What to work on:
Switch "screenshot" to "screen capture" in the entries, starting with the first line and going through the line containing "center [1074, 35].", and rewrite those lines with everything else unchanged and the pictures left out.

[Stored items from a collection]
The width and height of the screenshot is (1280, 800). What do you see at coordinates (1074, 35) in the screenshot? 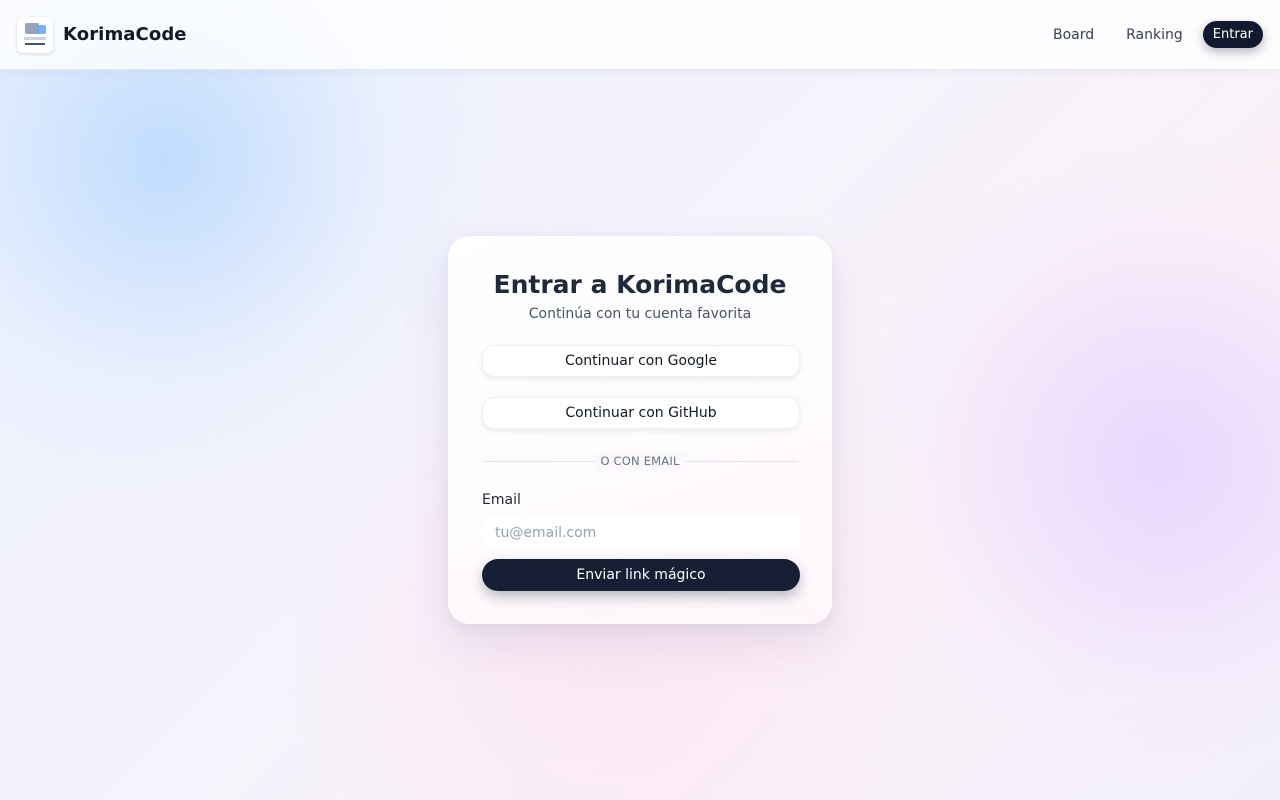
I see `nav-link-board: Board` at bounding box center [1074, 35].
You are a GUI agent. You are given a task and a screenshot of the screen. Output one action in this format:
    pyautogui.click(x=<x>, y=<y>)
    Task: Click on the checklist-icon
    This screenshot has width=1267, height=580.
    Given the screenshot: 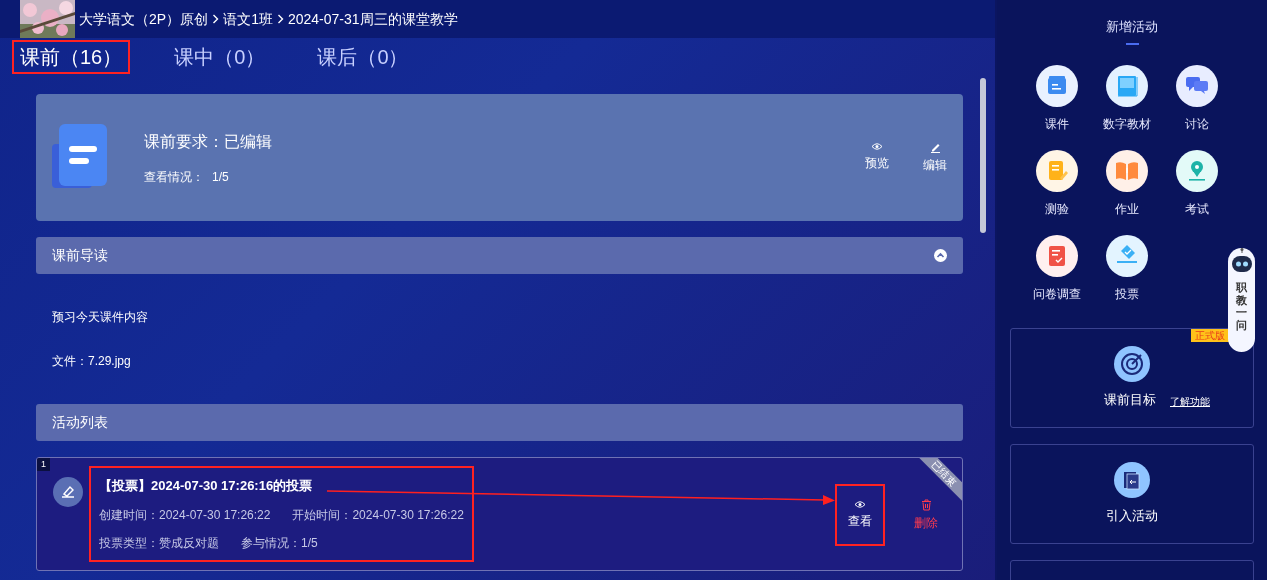 What is the action you would take?
    pyautogui.click(x=1057, y=256)
    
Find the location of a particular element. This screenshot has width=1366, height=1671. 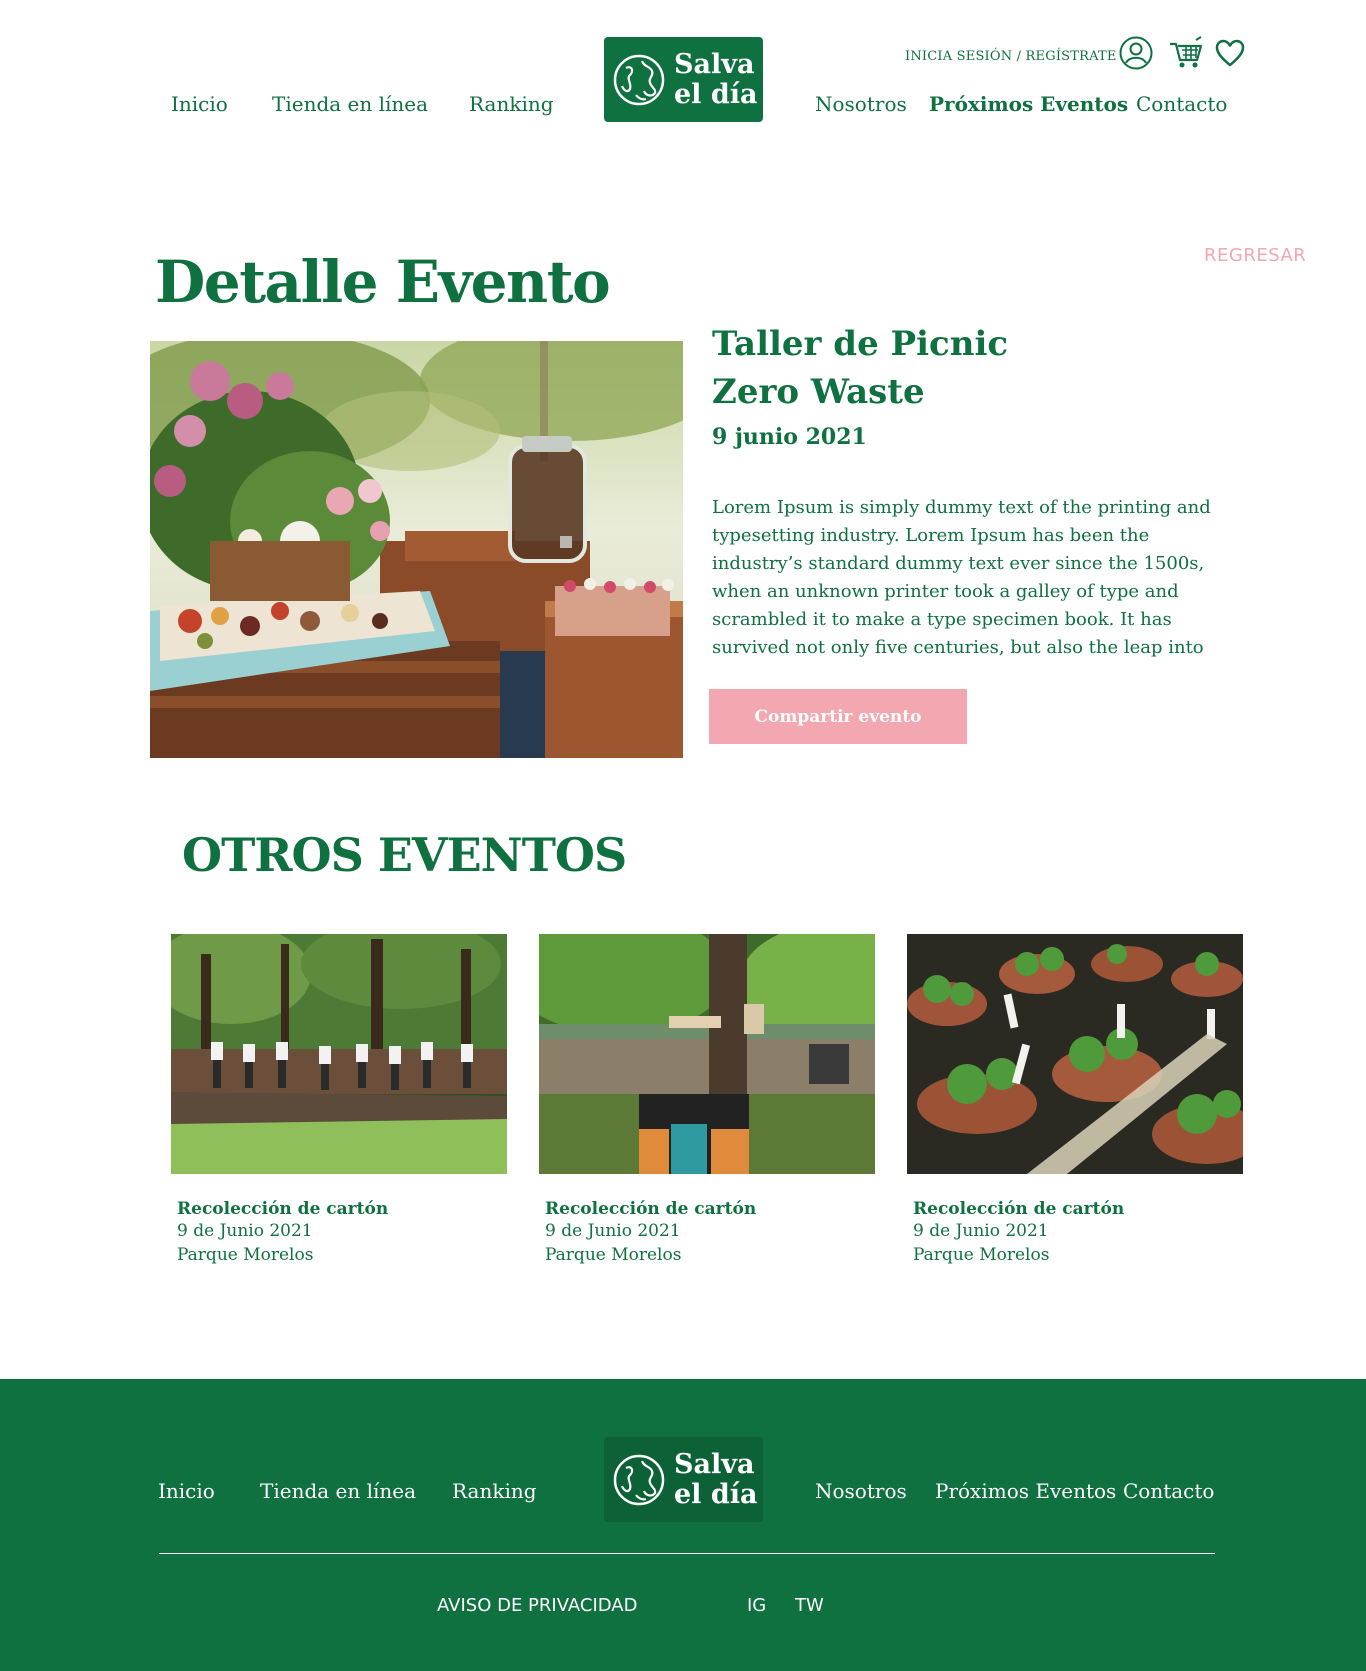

Solution to the problem:
The width and height of the screen capture is (1280, 800). What do you see at coordinates (1074, 35) in the screen capture? 
I see `nav-link-board: Board` at bounding box center [1074, 35].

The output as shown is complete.